Extract provided:
━━━━━━━━━━

Reputation: 335
I'm setting a pandas dataframe df1
and creating new column based on formulas from an excel sheet. I need to use the pd.corr
function to find correlation between multiple columns and using the results to create a new column on the same dataframe df1
.
sample df1
data:
trc_2017 trc_2016 trc_2015 tsr_2017 tsr_2016 tsr_2015 roe
0.21 1.23 2.54 9.42 6.14 -0.01 2.35
1.02 -3.21 0.12 9.32 5.24 6.90 3.29
-3.02 0.12 1.32 5.02 2.02 32.10 4.32
Tried these solutions:
df['corr'] = df[['trc_2017', 'trc_2016', 'trc_2015']].corr(df[['tsr_2017', 'tsr_2016', 'tsr_2015']])
solution above but i get error:
ValueError: The truth value of a DataFrame is ambiguous.
second solution:
df['corr'] = df[['trc_2017', 'trc_2016', 'trc_2015']].corrwith(df[['tsr_2017', 'tsr_2016', 'tsr_2015']])
gives all value of df['corr']
is NaN
Expected results:
trc_2017 trc_2016 trc_2015 tsr_2017 tsr_2016 tsr_2015 roe corr
0.21 1.23 2.54 9.42 6.14 -0.01 2.35 0.11
1.02 -3.21 0.12 9.32 5.24 6.90 3.29 3.21
-3.02 0.12 1.32 5.02 2.02 32.10 4.32 0.12
What is the best way using pandas to find the correlation for the column corr
?

━━━━━━━━━━

Proceed with the forum post about computing a correlation column in pandas, starting right after its final sentence.

━━━━━━━━━━

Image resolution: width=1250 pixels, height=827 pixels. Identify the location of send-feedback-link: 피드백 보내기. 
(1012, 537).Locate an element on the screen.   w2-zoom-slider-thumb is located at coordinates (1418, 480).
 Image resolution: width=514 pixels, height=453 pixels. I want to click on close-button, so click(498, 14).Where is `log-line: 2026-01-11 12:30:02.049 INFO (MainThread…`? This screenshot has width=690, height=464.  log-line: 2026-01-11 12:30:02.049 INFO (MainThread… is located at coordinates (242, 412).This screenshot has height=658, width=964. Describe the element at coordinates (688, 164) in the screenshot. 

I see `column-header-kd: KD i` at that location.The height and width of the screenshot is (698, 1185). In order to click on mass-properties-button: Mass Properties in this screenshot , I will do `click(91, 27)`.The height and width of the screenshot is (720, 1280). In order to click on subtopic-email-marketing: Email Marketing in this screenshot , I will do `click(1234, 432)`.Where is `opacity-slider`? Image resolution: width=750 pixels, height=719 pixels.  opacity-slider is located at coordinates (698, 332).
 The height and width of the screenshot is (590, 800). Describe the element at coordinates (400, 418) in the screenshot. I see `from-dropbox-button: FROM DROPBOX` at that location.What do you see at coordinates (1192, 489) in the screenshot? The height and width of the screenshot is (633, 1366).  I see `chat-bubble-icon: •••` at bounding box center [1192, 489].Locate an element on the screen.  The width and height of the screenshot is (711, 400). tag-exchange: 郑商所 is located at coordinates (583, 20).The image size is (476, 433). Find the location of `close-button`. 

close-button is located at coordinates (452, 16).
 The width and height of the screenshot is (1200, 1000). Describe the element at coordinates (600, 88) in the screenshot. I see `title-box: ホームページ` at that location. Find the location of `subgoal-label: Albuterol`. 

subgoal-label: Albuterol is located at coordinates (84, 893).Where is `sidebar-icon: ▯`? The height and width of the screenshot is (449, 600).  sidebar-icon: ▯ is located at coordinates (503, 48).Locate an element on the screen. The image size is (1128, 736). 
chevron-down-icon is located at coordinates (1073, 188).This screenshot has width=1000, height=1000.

━━━━━━━━━━

Reply to the exercise:
Upvotes: 1
Views: 487
Reputation: 863501
Use corrwith
with rename
for same columns names in both subsets of DataFrame
s:
c1 = ['trc_2017', 'trc_2016', 'trc_2015']
c2 = ['tsr_2017', 'tsr_2016', 'tsr_2015']
df['corr'] = df[c1].corrwith(df[c2].rename(columns=dict(zip(c2, c1))), axis=1)
print (df)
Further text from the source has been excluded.